Irish jockeys and Irish-bred horses have always enjoyed considerable success at Aintree. There have been 25 winners of the race trained in Ireland since the first Grand National back in 1839.

The first Irish-trained winner was the Coolreagh-bred Matthew, who won the race in 1847, the 10-1 joint-favourite. The next was Abd-El-Kader who became the first dual winner of the Grand National in 1850 and 1851. It then took another 24 years before The Liberator triumphed.

The 1900s were a relatively quiet period for Irish-trained Grand National winners. In fact, since 1999 there have been nearly as many winners as in the whole of the century before.

From 1999 To The Present Day

Jockey of L’Escargot Tommy Carberry trained 1999 Irish and English National winner Bobbyjo, who was ridden by Tommy’s son Paul.

The father-son combo quickly caught on and in 2000 Papillon won, with Ted Walsh training and son Ruby riding his first National.

2003 saw Monty’s Pass be victorious by 12 lengths, while Ruby Walsh secured his second National victory on Hedgehunter in 2005.

Hedgehunter was a runner up in 2006 behind Irish-trained Numbersixvalverde, Martin Brassil’s first runner in the National.

The Irish were successful again in 2007 with Silver Birch who beat McKelvey by three-quarters of a length, and again in 2008 with Comply Or Die, proving that the Irish really do have what it takes in the great race.

Of course, it would be remiss to talk about this great race and not mention Tiger Roll. The two-time winner trained by Gordon Elliott was a fan favourite and was nearly on for a hattrick before the 2020 race was cancelled.

When racing resumed, and the 2021 renewal took place behind closed doors, spirits were not dampened. On the back of a remarkable Cheltenham Festival, jockey Rachael Blackmore and trainer Henry De Bromhead pinned their hopes on Minella Times.

And the horse did not disappoint. Blackmore made history as the first female jockey to win the race and De Bromhead was able to add it to his impressive haul for the year.

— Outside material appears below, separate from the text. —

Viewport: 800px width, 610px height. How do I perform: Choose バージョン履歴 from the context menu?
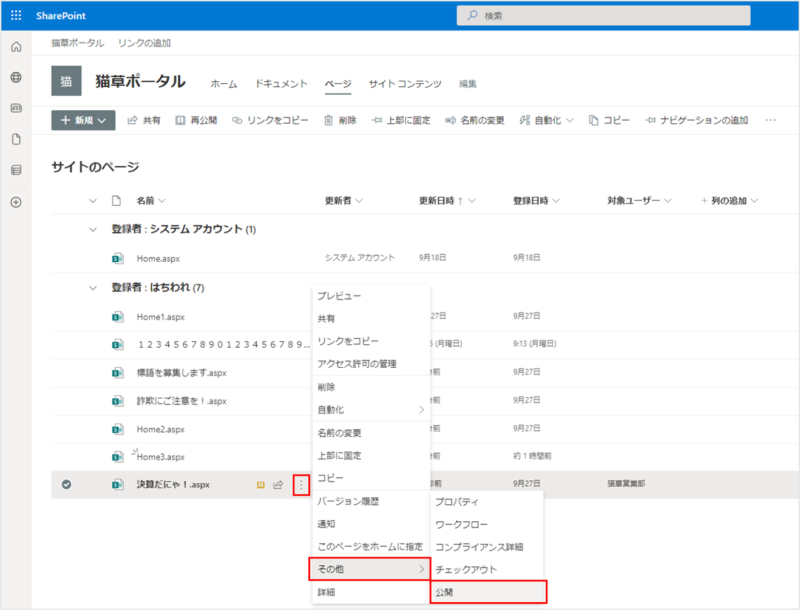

List Of Irish Trained Aintree Grand National Winners

  • 2021 – Minella Times – Henry De Bromhead
  • 2019 – Tiger Roll – Gordon Elliott
  • 2018 – Tiger Roll – Gordon Elliott
  • 2016 – Rule The World – Mouse Morris
  • 2007 – Silver Birch – Gordon Elliott
  • 2006 – Numbersixvalverde – Martin Brassil
  • 2005 – Hedgehunter – Willie Mullins
  • 2003 – Monty’s Pass – Jimmy Mangan
  • 2000 – Papillon – Ted Walsh
  • 1999 – Bobbyjo – Tommy Carberry
  • 1975 – L’Escargot – Tommy Carberry
  • 1958 – Mr What – Tom Taaffe
  • 1955 – Quare Times – Vincent O’Brien
  • 1954 – Royal Tan – Vincent O’Brien
  • 1953 – Early Mist – Vincent O’Brien
  • 1947 – Caughoo – Herbert Mcdowell
  • 1939 – Workman – Jack Ruttle
  • 1920 – Troytown – Algy Anthony
  • 1900 – Ambush – Algy Anthony
  • 1881 – Woodbrook – Henry Linde
  • 1879 – The Liberator – J. Moore
  • 1855 – Wanderer – John Hanlon (Jockey)
  • 1851 – Abd-El-Kader – Joseph Osborne
  • 1850 – Abd-El-Kader – Joseph Osborne
  • 1847 – Mathew – John Murphy

A resurgence in Irish horse racing was always threatening. The last twenty years have been incredibly fruitful for those who opt to send their horses across the pond.

So much, so that Irish entries and winners now dominate those festivals in the UK. Will we see another bumper year for them again in 2023? We will have to wait and see.